Outro dia, os jornais anunciaram
que a pauta das reivindicações das passeatas de junho dorme nas gavetas de
Câmara e Senado.
De repente,
desapareceu a urgência e tudo semelha voltar à pasmaceira de antes. As PECs relativas às votações das
cassações, a serem doravante decididas por voto a descoberto, voltaram à
situação anterior. Nada mais anda... Como se, passada a tempestade, o Congresso
das quartas-feiras pensasse em voltar às antigas usanças, sob a doce música
(para os ouvidos deles) da alienação parlamentar.
Outro
comportamento similar está na renovação das posturas de independência dos
poderes, sobretudo no que concerne à cassação de mandatos de Suas Excelências.

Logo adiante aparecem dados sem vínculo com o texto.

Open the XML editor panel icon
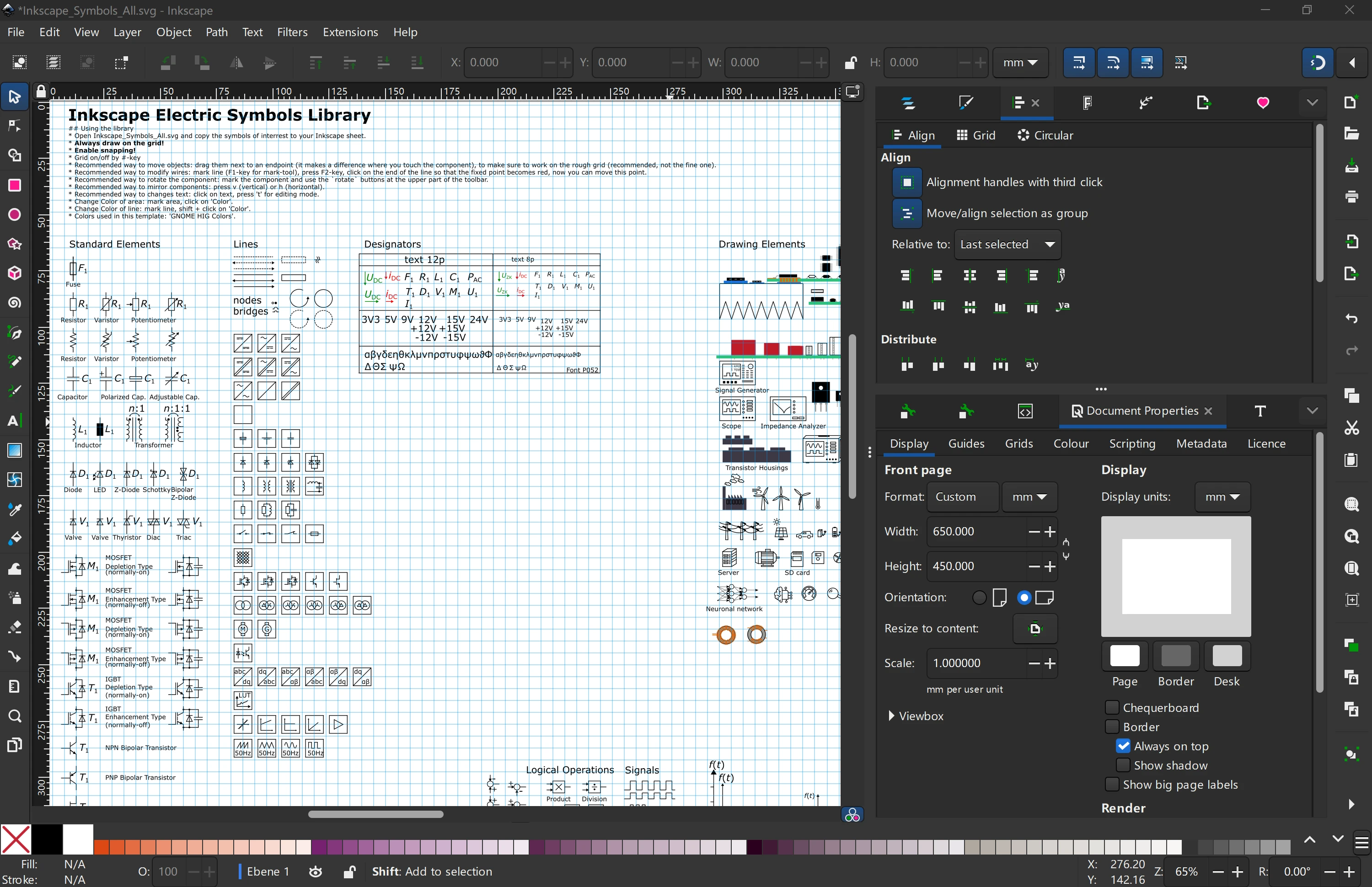The image size is (1372, 887). tap(1026, 411)
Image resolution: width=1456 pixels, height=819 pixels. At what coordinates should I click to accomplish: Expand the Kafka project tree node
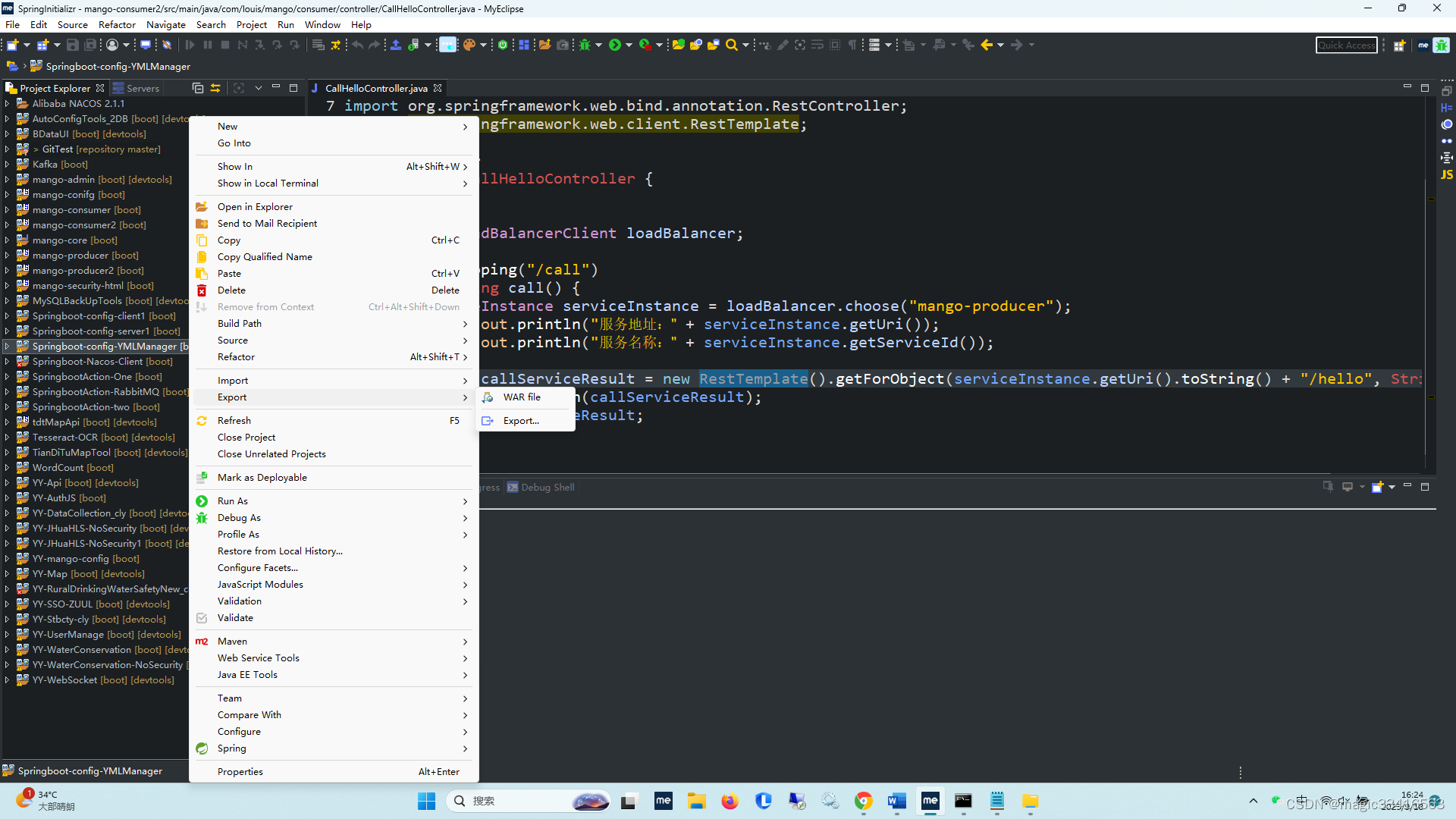(7, 165)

Em termos de cassação de mandato parlamentar, por decisão colegial do Supremo,
a determinação da cassação ficaria a cargo do Congresso (Senado ou Câmara).
Essa
alteração, se mantido o voto secreto, pode criar problema similar ao do
congressista presidiário Natan Donadon.
Bem fez, portanto, o Presidente Henrique Alves, no caso em tela dos deputados
presos (ou por serem presos), em função de sentença do STF, de evitar que reponte e ressurja a dança sem sentido do
corporativismo exacerbado. Por isso, o
presidente da Câmara, o Deputado Alves, deixou bem claro que só porá a matéria
em votação quando alterado o instituto
respectivo para o voto aberto. Invibializará, dessarte, a repetição do
vexame da negação da cassação ao deputado Natan
Donadon. É sensata a decisão do Presidente Henrique Alves, ao evitar
ulterior motivo para a desmoralização da Câmara.
Neste jogo de
vaidades, é de lamentar-se que se deixe ao bom senso as ações respectivas. O
caso precedente, pelo seu absurdo – negar a cassação ao deputado Natan Donadon
– afundou ainda mais o processo vigente, em que os deputados se escondiam no
anonimato para manter situações que são afronta antes de tudo à própria
cidadania.
Quanto ao caso
do Deputado
José Genoino, não confundamos alhos com bugalhos. Pela sua condição
médica, Genoino deve ter decretada a prisão domiciliar, porque mais do que um
erro, seria desumanidade mantê-lo no regime atual, com a precariedade dos
atendimentos médicos do cárcere.
Entretanto, o
deputado Genoino foi legalmente condenado pelo Supremo em sessões públicas, na Ação Penal 470. Não querendo ser mais
realista do que o rei, forçoso será concluir que a omissão do Supremo deveria
ser corrigida. Não é o caso de conceder ao Congresso a opção de divergir sobre
determinação judicial. Atuando dentro de sua competência, o Supremo tomou
decisão, de que não cabe recurso. À Camara (ou ao Senado) cabe apenas tomar ciência, em decisão de índole administrativa. Ipso
facto e ipso jure[1], por conseguinte,
o seu mandato de deputado foi automaticamente cassado. Caberia à presidência da
Câmara tomar conhecimento do fato, e registrá-lo para os devidos fins. E nada
mais.
Na democracia
americana, um juiz singular, após o devido processo – que prescinde de qualquer
autorização, seja do Senado Federal, seja da Câmara de Representantes – após
conhecer, julgar e eventualmente condenar o parlamentar, cria um fato jurídico
perfeito e inatacável. O congressista não tem nenhum privilégio no particular
sobre o cidadão comum. Agora, tal procedimento acaso nos induziria a considerar
o regime estadunidense como menos democrático?
Infelizmente, as
condições da democracia em Pindorama
exigem que precauções ulteriores sejam tomadas, como atribuir a competência do
julgado ao Supremo. Mas depois de todo o processo, realizado em sessões
públicas, e asseguradas todas as defesas, esgotado o contraditório, a justiça
no Brasil não merece passar pelas forcas
caudinas do privilégio de que outro Poder se sobreponha à lei (válida para
os demais mortais) e assegure aos congressistas um juízo de exceção. Como, no
entanto, essa decisão corporativa só tem o valor de manter a ficção do mandato
– como se viu no caso do deputado Donadon
– creio que é mais do que tempo que o Legislativo – no caso a Câmara – cesse com tais
encenações corporativistas e mostrem respeito à Lei e a competência dos
Poderes. O que, mutatis mutandis,
semelha ser a posição do Presidente Henrique Alves.